Uma das características das construções de energia eólica no Brasil é o arrendamento de terrenos, que acaba elevando a renda dos pequenos proprietários, em vista que a atividade econômica no Nordeste, onde está instalada a maior parte dos parques eólicos, é menor em relação aos grandes centros urbanos. Com o arrendamento, esses pequenos proprietários passam a ter garantias durante toda a extensão dos contratos, que duram, em média, 20 anos. “São famílias que estavam acostumadas a receber o Bolsa Família e que, agora, com o crescimento da energia eólica, acabam se fixando nessas regiões, gerando um efeito socioeconômico muito relevante”, explica Elbia Gannoun, presidente da Abeeólica (Associação Brasileira de Energia Eólica).

A Statkraft, por exemplo, considerada a maior geradora de energia renovável na Europa, anunciou no último dia 28 a construção de um novo parque eólico em Ibipeba (BA), com previsão de entrega até o final de 2023. O Ventos de Santa Eugênia receberá um investimento de 2,5 bilhões de reais e mais que dobrará a capacidade instalada da empresa no Brasil, atingindo 987 megawatts (MW). “O Brasil é provavelmente um dos países mais competitivos do mundo no que diz respeito a energias renováveis. Nesse sentido, estou muito satisfeito em ver que a Statkraft é capaz de produzir um projeto de alto nível como este”, ressalta o CEO da Statkraft no Brasil, Fernando De Lapuerta.

Demanda global

Assim como em praticamente todos os setores da economia mundial, a pandemia de coronavírus trouxe efeitos negativos para o setor, sobretudo na demanda por energia, afinal, o mercado despencou aproximadamente 20% em meados de abril, segundo o Operador Nacional do Sistema Elétrico (ONS), mas vem se recuperando gradualmente desde então. Todavia, o momento de instabilidade certamente fez alguns investidores retraírem e postergarem importantes decisões. De toda forma, anúncios como o da Statkraft Brasil já indicam uma retomada da construção de parques eólicos no país, ainda que a queda não tenha sido tão vertiginosa. “A pandemia trouxe impactos de curto e médio prazo, que vão se dissipar em um ou dois anos. No curto, até interromperam algumas obras, que agora já foram retomadas. A redução da demanda por energia impactou os leilões, que neste ano serão cancelados, porque só são realizados de acordo com a necessidade de energia, que diminuiu em 2020. Esperamos que a partir do terceiro e do quarto ano esse fator se modifique, até porque a carga por energia já está nos mesmos patamares de 2019. O maior desafio do setor não está propriamente no setor, mas sim na economia brasileira, é muito importante que o país volte a crescer”, analisa Gannoun.

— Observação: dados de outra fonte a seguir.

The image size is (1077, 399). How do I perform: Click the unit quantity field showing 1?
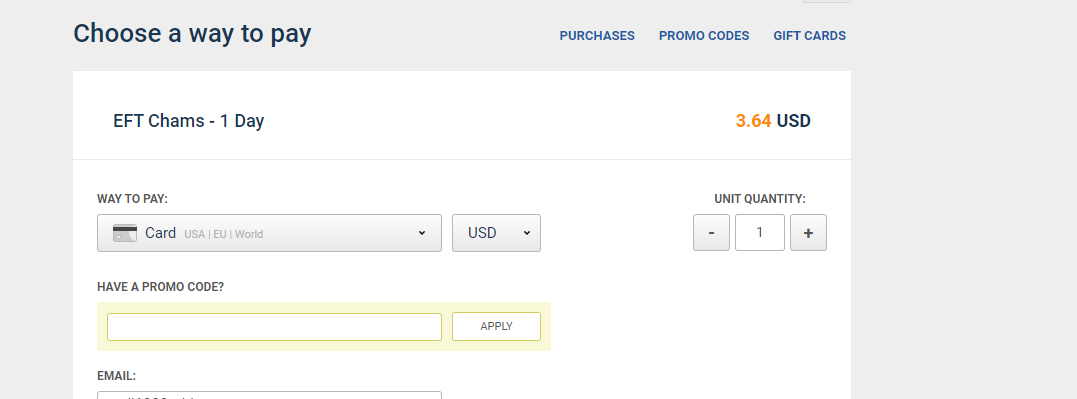point(760,233)
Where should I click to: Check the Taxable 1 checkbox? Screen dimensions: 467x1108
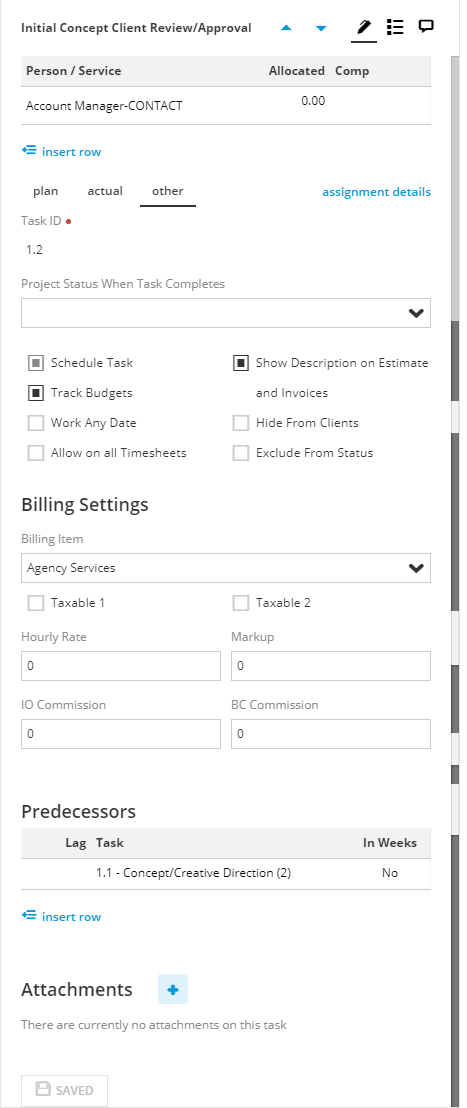pos(36,603)
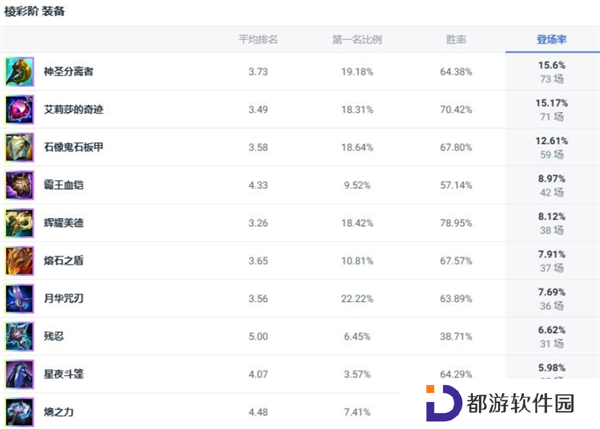This screenshot has width=600, height=429.
Task: Click the 都游软件园 watermark logo
Action: pos(500,403)
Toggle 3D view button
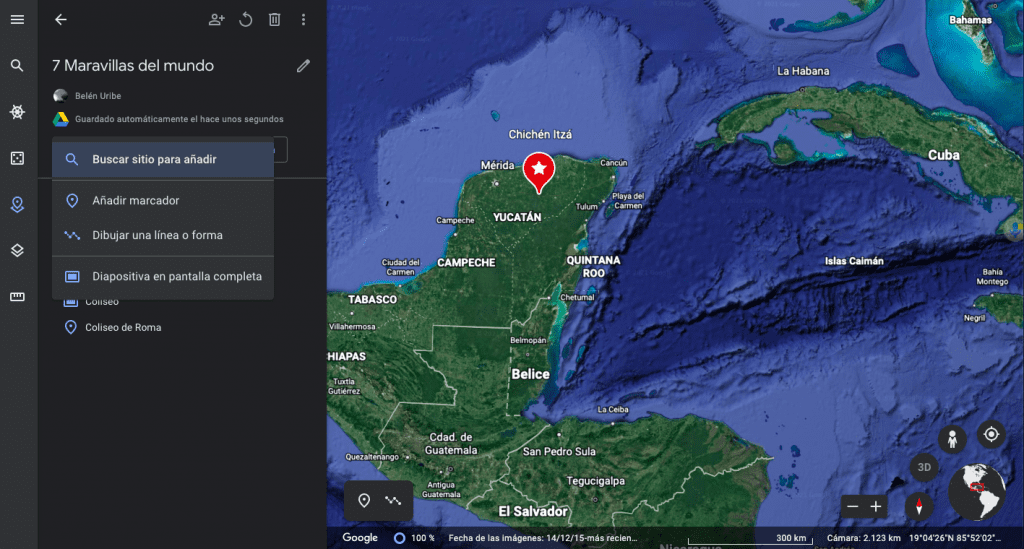 (924, 467)
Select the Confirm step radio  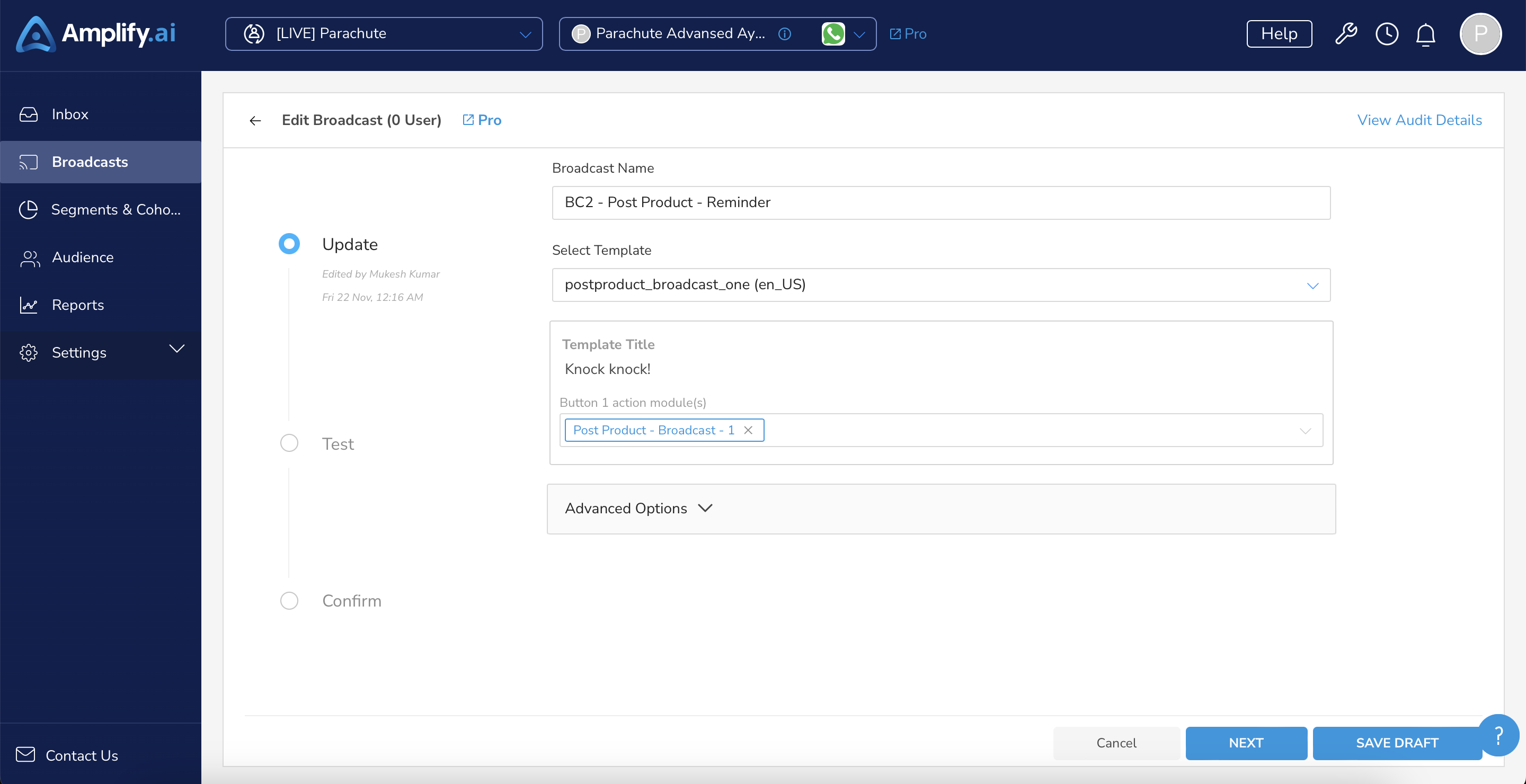289,600

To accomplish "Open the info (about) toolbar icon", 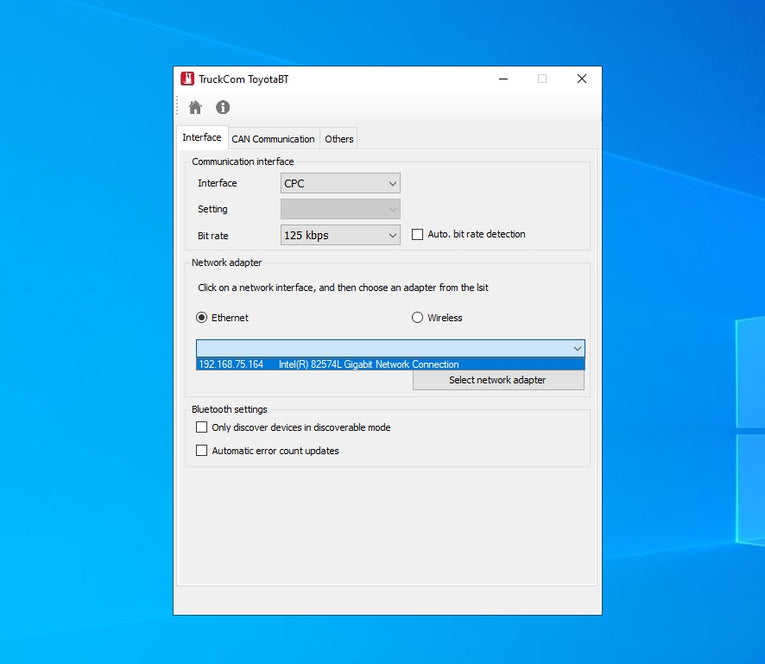I will click(x=223, y=107).
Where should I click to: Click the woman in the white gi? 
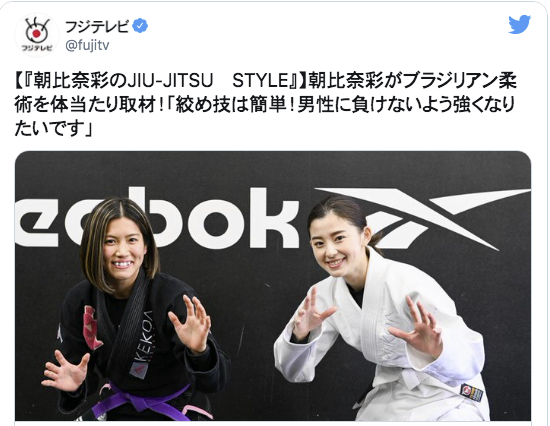[379, 309]
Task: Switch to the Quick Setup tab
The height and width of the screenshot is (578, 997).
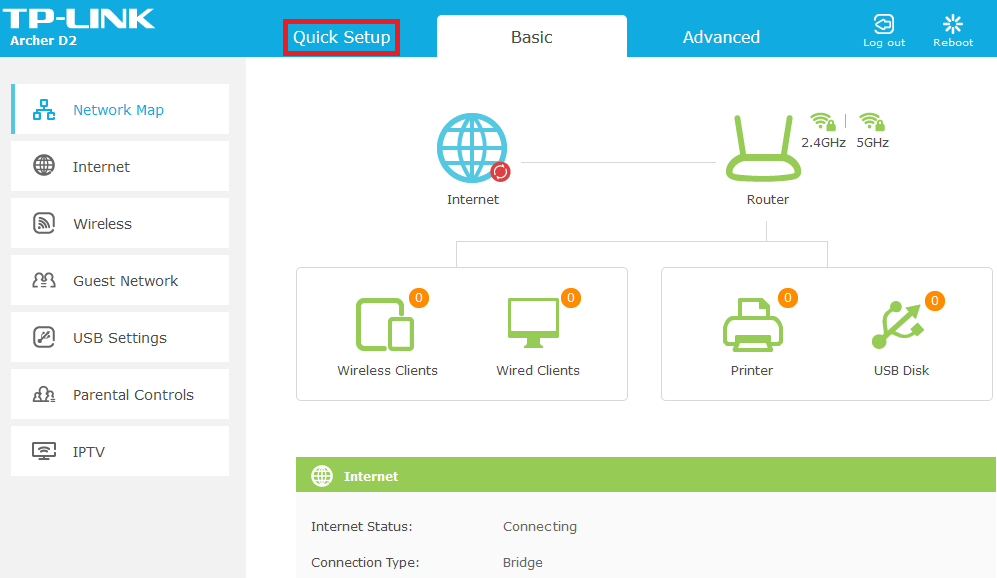Action: tap(341, 36)
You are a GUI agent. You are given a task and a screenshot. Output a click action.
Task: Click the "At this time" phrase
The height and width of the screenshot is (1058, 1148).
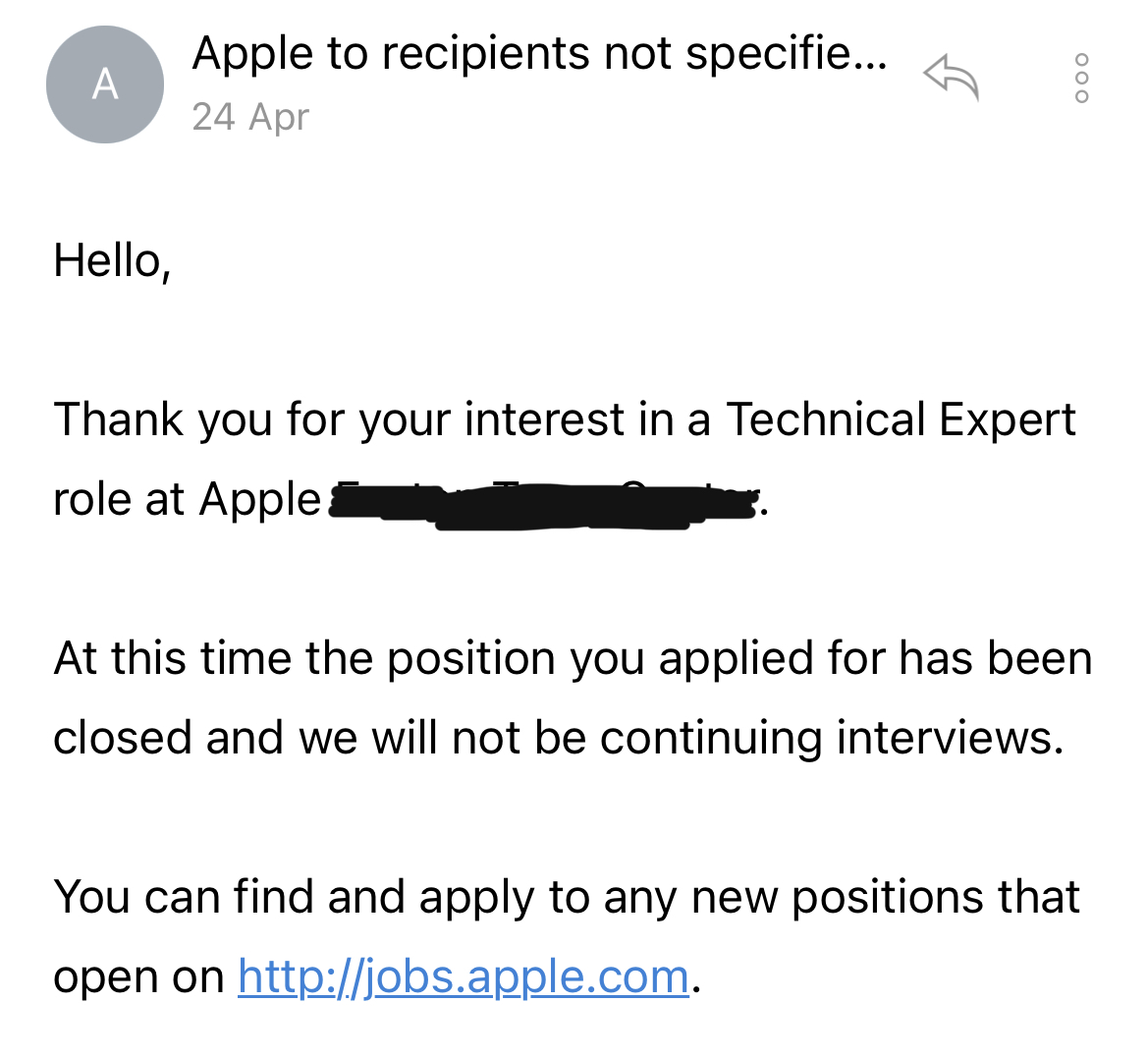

A geração eólica em 2019 representou 9,7% de toda geração injetada no Sistema Interligado Nacional (SIN), uma das vantagens da matriz brasileira, que após as graves crises de energia, passou a ter novas e diferentes alternativas, ou seja, quando uma fonte estiver escassa, outras poderão compensar as eventuais perdas, equilibrando o sistema. O número de residências abastecidas por energia eólica em 2019 foi de 28,8 milhões — ou 86,3 milhões de habitantes. Estima-se que 22,9 milhões de toneladas de CO2 foram evitadas, o equivalente à emissão de cerca de 21,7 milhões de automóveis. Ao todo, são 653 parques eólicos e 7.920 aerogeradores no país. Em setembro de 2020, a capacidade instalada era de 16,68 GW, com previsão de que até 2024 esse número alcance impressionantes 25,5 GW, de acordo com o InfoVento, um levantamento da Abeeólica. A empregabilidade do setor está fortemente associada a expansão da própria indústria. Os investimentos devem atingir, em média, a marca de 7 bilhões de reais por ano, que vão gerar energia limpa para o país, melhorar a qualidade de vida das populações locais e contribuir para o desenvolvimento econômico das regiões em que os parques são construídos. “É um Brasil que dá certo”, finaliza Gannoun.